Exercise prompt | Work out how many lines below hold the string "will" and state only that figure.
========
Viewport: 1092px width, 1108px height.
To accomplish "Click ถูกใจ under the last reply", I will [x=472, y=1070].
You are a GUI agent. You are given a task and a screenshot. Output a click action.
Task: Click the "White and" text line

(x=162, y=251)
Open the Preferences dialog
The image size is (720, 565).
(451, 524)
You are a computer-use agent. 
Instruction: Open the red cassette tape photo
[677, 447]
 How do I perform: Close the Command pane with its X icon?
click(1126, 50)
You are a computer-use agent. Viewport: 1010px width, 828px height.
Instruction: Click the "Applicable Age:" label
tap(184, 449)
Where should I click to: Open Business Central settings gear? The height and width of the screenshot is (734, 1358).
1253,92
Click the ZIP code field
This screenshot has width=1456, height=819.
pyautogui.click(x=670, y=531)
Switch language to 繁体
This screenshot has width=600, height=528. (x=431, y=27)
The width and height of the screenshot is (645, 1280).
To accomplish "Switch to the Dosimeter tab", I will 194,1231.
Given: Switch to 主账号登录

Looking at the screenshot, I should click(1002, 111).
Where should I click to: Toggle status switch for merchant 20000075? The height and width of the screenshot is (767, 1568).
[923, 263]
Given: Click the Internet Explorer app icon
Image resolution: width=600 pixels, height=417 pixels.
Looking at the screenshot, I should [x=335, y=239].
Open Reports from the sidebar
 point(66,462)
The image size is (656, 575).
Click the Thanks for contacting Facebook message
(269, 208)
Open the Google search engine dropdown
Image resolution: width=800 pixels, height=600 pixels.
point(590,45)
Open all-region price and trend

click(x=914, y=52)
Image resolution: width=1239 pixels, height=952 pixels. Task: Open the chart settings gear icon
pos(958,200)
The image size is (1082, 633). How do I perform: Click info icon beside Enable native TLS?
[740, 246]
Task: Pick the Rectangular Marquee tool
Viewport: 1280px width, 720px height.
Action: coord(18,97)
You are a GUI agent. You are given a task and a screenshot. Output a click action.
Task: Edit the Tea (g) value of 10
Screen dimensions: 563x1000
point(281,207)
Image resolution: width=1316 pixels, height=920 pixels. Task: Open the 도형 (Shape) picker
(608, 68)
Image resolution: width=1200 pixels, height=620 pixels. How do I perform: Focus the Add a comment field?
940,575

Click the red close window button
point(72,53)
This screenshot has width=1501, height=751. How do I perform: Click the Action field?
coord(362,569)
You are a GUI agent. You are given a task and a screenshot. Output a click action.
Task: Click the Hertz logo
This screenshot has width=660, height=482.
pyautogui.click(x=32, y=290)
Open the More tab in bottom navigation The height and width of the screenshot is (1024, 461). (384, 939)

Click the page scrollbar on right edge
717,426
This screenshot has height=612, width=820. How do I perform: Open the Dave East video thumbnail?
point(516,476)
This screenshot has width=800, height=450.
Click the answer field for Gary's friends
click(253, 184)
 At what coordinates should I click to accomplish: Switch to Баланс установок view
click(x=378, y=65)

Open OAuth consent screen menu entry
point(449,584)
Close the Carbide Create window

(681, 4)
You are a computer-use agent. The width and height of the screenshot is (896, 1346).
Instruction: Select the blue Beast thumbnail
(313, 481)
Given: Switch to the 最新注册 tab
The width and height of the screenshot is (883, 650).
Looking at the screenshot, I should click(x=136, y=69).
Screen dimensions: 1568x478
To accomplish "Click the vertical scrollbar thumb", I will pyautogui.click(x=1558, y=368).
========
Answer for the task | 3